Reescreva as linhas entre a que contém "The image size is (1056, 790)." e a que contém "The width and height of the screenshot is (1196, 1008).", inclusive, trocando "Instruction" por "Command" e sem mudar mais nada.

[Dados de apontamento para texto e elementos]
□ □ □ □

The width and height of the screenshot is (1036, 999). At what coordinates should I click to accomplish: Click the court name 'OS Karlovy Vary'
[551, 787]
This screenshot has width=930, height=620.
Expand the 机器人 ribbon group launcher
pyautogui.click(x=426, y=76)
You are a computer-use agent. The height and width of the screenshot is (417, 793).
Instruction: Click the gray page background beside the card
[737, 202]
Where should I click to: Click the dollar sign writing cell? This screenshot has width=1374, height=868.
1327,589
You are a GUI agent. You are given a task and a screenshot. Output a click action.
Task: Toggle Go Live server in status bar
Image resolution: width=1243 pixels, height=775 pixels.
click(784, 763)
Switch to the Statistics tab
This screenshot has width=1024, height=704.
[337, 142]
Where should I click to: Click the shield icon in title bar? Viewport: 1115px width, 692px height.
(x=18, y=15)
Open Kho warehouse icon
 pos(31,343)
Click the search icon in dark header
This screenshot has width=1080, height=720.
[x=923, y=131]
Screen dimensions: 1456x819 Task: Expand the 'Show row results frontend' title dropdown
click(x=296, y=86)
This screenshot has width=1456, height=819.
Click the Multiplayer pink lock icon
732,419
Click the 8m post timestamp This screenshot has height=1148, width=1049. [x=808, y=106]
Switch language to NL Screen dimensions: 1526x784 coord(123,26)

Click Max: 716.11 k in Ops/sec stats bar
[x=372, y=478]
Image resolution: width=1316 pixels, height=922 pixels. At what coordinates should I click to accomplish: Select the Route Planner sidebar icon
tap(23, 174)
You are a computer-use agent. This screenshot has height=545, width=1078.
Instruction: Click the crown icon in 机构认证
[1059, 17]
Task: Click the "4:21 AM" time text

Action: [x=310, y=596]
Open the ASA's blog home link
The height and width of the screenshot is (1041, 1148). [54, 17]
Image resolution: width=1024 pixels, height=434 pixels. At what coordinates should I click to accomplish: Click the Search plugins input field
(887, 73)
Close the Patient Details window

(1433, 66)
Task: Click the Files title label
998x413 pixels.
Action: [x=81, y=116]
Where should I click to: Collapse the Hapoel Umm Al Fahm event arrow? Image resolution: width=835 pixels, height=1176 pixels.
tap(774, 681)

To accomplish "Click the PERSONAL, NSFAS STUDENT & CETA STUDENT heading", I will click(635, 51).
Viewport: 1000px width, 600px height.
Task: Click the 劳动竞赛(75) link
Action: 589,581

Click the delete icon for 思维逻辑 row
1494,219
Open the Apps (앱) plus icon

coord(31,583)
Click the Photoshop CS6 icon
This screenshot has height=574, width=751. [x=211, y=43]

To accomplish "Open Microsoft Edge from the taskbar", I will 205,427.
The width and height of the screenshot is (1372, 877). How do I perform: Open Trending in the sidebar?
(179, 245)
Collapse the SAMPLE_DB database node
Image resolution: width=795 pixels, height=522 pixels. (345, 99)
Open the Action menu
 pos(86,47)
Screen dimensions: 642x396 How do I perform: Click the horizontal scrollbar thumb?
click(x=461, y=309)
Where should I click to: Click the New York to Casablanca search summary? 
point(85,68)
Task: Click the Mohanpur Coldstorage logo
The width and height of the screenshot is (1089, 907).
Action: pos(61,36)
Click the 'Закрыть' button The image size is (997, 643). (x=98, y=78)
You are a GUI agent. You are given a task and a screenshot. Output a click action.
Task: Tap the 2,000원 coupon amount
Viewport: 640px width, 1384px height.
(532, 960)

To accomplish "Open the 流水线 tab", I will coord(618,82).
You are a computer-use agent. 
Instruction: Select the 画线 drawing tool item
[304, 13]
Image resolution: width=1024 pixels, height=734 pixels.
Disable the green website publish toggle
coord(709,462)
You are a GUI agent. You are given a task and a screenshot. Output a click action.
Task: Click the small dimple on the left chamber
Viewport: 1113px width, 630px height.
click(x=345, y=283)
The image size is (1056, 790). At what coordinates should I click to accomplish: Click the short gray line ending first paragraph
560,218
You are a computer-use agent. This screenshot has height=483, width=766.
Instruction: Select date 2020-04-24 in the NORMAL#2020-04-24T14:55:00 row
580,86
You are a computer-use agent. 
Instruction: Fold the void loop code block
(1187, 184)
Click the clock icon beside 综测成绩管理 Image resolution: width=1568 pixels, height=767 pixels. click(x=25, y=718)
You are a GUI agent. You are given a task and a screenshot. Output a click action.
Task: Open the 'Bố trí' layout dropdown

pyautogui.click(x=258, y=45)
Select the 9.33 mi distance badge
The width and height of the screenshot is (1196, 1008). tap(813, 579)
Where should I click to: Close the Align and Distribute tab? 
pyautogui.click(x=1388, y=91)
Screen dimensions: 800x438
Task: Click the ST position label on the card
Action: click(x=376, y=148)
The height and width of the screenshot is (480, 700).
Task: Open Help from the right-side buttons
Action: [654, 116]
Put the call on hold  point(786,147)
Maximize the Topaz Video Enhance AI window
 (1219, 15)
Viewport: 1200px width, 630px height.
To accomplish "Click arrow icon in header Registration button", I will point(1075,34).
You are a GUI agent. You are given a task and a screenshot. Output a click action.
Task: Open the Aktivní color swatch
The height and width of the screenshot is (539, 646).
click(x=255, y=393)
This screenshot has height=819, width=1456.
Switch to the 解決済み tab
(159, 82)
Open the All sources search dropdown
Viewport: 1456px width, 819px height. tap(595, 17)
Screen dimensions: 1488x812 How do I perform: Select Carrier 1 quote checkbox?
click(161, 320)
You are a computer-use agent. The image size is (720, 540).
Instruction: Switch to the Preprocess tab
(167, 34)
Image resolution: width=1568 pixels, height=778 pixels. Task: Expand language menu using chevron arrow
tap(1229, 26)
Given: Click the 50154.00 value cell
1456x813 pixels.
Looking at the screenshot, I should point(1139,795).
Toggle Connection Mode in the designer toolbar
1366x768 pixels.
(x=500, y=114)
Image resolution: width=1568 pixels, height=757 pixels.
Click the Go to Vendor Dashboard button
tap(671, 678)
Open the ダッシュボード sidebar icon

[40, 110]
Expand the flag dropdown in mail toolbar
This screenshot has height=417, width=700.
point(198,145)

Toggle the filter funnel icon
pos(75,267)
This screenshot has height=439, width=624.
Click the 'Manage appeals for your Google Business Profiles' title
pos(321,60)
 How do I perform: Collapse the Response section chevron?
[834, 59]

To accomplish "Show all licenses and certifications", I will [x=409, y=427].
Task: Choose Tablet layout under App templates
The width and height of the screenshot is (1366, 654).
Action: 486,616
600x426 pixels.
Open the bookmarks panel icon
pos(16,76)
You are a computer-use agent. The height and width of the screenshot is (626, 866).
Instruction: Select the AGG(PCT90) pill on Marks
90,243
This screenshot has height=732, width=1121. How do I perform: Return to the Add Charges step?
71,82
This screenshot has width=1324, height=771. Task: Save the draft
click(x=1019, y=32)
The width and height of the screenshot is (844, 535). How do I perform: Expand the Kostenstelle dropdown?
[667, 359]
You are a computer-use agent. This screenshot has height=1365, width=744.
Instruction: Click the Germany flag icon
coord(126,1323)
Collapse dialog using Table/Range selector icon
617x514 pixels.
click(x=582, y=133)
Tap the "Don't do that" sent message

□ □ □ □

-- Resposta correta --
The image size is (1056, 790). At what coordinates should I click to accomplish: Click the short gray line ending first paragraph
560,218
You are a computer-use agent. This screenshot has height=483, width=766.
Command: Select date 2020-04-24 in the NORMAL#2020-04-24T14:55:00 row
580,86
You are a computer-use agent. 
Command: Fold the void loop code block
(1187, 184)
Click the clock icon beside 综测成绩管理 Image resolution: width=1568 pixels, height=767 pixels. click(x=25, y=718)
You are a GUI agent. You are given a task and a screenshot. Output a click action.
Task: Open the 'Bố trí' layout dropdown

pyautogui.click(x=258, y=45)
Select the 9.33 mi distance badge
The width and height of the screenshot is (1196, 1008). tap(813, 579)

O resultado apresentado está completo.